**THE TASK**. Repeat the entire listing below exactly.

**GIVEN INFORMATION**.
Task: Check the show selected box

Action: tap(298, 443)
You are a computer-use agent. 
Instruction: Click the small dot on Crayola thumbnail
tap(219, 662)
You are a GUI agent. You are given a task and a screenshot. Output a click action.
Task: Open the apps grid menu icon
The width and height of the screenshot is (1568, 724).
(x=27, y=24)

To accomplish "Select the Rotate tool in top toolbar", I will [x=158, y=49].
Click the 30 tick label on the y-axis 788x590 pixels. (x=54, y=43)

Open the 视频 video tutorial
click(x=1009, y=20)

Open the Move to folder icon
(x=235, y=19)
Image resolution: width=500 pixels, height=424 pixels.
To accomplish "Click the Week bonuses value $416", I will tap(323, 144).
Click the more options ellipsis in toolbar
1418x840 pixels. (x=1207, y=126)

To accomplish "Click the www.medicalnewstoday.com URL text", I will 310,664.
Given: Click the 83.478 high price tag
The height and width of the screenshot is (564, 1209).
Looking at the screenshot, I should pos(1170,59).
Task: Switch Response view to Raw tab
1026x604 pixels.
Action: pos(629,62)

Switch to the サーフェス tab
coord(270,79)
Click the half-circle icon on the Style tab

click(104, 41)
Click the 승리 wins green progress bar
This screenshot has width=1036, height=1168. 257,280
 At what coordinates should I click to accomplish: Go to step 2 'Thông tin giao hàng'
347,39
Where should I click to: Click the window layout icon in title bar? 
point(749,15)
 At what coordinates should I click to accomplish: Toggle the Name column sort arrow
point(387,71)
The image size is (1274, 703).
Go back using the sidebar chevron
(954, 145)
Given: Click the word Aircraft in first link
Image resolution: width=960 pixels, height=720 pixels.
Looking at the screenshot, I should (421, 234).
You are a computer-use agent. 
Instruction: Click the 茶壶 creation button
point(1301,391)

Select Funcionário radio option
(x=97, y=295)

**YOUR RESPONSE**.
Task: Check the show selected box

Action: tap(298, 443)
You are a computer-use agent. 
Instruction: Click the small dot on Crayola thumbnail
tap(219, 662)
You are a GUI agent. You are given a task and a screenshot. Output a click action.
Task: Open the apps grid menu icon
The width and height of the screenshot is (1568, 724).
(x=27, y=24)

To accomplish "Select the Rotate tool in top toolbar", I will [x=158, y=49].
Click the 30 tick label on the y-axis 788x590 pixels. (x=54, y=43)

Open the 视频 video tutorial
click(x=1009, y=20)

Open the Move to folder icon
(x=235, y=19)
Image resolution: width=500 pixels, height=424 pixels.
To accomplish "Click the Week bonuses value $416", I will tap(323, 144).
Click the more options ellipsis in toolbar
1418x840 pixels. (x=1207, y=126)

To accomplish "Click the www.medicalnewstoday.com URL text", I will 310,664.
Given: Click the 83.478 high price tag
The height and width of the screenshot is (564, 1209).
Looking at the screenshot, I should pos(1170,59).
Task: Switch Response view to Raw tab
1026x604 pixels.
Action: pos(629,62)

Switch to the サーフェス tab
coord(270,79)
Click the half-circle icon on the Style tab

click(104, 41)
Click the 승리 wins green progress bar
This screenshot has width=1036, height=1168. 257,280
 At what coordinates should I click to accomplish: Go to step 2 'Thông tin giao hàng'
347,39
Where should I click to: Click the window layout icon in title bar? 
point(749,15)
 At what coordinates should I click to accomplish: Toggle the Name column sort arrow
point(387,71)
The image size is (1274, 703).
Go back using the sidebar chevron
(954, 145)
Given: Click the word Aircraft in first link
Image resolution: width=960 pixels, height=720 pixels.
Looking at the screenshot, I should (421, 234).
You are a computer-use agent. 
Instruction: Click the 茶壶 creation button
point(1301,391)

Select Funcionário radio option
(x=97, y=295)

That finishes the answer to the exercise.